— Data for this task —
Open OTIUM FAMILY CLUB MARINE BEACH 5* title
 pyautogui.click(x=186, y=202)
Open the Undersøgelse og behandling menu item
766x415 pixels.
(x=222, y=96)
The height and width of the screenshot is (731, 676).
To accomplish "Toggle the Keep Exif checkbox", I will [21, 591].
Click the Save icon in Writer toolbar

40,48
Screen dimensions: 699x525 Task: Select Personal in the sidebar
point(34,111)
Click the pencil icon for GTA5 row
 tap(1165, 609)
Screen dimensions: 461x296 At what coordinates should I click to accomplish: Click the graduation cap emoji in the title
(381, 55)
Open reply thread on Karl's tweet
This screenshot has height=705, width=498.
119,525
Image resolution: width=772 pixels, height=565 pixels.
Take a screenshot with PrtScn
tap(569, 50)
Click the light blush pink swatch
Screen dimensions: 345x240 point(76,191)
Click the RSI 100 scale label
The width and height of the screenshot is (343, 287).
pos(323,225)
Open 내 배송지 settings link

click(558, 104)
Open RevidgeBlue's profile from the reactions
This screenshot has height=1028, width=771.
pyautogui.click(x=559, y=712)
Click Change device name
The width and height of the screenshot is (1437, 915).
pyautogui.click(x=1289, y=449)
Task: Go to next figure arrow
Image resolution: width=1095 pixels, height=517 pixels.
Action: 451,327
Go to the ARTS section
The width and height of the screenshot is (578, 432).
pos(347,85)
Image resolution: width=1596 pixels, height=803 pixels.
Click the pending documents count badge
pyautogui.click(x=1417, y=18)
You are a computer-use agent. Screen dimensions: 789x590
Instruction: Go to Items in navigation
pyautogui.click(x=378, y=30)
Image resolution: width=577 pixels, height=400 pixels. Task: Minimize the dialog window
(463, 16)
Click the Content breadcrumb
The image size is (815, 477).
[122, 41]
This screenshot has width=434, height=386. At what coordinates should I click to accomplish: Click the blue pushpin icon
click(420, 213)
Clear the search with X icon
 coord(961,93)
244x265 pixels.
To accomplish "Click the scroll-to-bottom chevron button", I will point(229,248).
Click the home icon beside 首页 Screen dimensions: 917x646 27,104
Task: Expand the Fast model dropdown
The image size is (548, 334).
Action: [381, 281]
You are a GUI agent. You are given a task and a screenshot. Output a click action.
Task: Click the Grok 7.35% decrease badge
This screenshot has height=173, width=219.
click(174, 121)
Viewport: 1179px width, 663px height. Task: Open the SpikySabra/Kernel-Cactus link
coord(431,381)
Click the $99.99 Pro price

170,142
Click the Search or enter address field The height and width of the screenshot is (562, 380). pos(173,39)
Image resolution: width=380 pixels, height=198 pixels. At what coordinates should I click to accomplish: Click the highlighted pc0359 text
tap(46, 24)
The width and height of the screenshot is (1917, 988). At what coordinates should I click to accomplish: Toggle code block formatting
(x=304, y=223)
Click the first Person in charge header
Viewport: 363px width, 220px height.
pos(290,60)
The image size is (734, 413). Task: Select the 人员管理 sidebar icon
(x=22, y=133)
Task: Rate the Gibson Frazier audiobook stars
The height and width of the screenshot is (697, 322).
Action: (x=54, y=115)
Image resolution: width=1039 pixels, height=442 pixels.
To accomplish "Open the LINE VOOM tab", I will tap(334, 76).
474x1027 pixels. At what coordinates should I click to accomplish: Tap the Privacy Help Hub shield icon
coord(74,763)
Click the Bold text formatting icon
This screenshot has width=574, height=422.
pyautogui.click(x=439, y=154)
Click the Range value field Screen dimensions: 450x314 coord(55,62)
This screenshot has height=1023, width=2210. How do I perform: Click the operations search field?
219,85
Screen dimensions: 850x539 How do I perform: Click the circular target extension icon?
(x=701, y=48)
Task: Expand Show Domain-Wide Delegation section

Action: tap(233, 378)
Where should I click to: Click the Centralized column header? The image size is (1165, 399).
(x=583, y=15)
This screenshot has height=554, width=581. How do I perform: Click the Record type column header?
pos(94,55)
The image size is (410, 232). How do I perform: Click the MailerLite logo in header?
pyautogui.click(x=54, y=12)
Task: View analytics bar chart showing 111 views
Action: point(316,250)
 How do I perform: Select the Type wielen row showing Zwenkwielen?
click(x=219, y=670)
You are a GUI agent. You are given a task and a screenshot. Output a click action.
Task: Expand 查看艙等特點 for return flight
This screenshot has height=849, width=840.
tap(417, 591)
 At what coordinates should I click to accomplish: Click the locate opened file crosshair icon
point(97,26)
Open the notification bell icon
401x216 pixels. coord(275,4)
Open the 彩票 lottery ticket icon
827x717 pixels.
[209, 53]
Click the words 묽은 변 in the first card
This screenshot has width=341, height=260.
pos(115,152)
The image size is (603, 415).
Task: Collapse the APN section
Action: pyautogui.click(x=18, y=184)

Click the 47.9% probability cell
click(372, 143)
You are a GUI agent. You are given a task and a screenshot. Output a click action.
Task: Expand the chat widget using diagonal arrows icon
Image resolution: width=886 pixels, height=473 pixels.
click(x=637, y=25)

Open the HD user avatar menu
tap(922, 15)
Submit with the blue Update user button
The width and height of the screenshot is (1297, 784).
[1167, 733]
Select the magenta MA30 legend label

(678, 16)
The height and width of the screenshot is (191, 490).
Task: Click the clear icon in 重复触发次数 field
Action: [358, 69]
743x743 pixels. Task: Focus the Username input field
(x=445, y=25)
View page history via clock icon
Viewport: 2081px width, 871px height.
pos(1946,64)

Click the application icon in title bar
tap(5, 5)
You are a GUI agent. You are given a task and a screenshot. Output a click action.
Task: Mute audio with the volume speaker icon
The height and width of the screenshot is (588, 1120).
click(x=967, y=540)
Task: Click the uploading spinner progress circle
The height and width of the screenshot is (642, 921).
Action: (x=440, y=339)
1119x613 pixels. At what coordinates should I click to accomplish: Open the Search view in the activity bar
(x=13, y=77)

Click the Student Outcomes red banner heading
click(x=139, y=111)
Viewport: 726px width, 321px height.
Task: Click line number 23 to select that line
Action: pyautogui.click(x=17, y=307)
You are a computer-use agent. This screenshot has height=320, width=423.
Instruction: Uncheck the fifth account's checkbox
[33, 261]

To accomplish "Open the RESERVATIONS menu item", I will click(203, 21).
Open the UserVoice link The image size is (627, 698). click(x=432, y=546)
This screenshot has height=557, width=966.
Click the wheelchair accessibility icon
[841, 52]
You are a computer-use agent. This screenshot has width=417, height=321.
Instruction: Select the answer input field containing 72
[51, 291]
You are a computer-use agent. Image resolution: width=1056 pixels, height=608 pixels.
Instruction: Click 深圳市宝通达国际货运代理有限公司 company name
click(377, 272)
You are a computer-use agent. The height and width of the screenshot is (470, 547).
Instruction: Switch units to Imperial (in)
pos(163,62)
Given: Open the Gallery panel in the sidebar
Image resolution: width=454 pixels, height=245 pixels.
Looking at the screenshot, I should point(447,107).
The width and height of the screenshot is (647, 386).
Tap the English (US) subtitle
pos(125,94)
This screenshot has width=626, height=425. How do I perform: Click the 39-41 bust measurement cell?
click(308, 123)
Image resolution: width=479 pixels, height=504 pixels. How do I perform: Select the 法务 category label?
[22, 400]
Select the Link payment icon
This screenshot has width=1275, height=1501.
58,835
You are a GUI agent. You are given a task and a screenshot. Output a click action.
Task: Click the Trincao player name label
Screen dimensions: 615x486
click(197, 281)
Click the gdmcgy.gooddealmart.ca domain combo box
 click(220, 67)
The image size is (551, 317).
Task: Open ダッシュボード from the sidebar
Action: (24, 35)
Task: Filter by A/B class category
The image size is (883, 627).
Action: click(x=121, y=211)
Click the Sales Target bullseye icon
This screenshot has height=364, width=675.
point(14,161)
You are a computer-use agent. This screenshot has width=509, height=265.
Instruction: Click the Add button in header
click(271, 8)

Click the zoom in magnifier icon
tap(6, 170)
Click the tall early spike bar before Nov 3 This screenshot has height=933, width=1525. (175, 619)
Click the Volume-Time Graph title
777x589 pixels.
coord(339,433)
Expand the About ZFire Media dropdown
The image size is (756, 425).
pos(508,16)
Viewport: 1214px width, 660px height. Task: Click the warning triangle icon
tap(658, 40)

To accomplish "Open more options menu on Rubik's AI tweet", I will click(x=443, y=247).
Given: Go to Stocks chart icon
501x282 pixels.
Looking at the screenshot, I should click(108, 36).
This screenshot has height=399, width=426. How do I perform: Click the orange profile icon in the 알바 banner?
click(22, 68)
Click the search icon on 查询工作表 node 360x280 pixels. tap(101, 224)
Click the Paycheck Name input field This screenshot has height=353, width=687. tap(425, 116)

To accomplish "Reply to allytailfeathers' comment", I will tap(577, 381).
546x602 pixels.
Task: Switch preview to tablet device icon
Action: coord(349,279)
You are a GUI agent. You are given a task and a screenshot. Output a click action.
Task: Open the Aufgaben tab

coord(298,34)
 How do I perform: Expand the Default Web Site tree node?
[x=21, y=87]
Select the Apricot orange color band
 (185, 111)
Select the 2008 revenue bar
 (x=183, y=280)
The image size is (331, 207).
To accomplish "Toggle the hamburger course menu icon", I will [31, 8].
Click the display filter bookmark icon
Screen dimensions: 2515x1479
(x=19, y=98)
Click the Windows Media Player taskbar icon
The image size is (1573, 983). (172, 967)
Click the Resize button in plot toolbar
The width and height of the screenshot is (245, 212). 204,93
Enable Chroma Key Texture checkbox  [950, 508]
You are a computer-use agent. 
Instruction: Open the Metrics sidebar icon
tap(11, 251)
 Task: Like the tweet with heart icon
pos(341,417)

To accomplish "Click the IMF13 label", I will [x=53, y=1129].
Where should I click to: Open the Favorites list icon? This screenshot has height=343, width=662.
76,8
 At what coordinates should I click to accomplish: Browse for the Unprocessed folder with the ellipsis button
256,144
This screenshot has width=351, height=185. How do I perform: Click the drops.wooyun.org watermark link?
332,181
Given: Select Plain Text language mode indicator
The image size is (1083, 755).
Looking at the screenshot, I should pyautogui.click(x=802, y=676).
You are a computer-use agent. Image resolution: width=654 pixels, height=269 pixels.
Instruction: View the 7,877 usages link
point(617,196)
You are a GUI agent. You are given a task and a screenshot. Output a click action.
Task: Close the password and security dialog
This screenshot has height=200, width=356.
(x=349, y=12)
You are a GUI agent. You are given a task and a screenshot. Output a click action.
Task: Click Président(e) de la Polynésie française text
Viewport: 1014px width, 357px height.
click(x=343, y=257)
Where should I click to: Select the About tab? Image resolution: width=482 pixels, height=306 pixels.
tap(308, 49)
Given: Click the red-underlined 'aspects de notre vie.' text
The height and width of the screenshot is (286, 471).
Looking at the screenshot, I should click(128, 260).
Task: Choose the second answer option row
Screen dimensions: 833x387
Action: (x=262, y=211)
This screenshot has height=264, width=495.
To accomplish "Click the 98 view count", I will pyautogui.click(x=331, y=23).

— Exercise objective —
Rewrite the material above, from the line that contains "Image resolution: width=1039" through the line that contains "will tap(334, 76).", as a two-column CSV with the columns instruction and response. Make one row per request, put its text and its answer each in a single quoted field, and turn any line breaks into spaces.

— The output —
instruction,response
"Image resolution: width=1039 pixels, height=442 pixels. To accomplish ""Open the LINE VOOM tab"",","I will tap(334, 76)."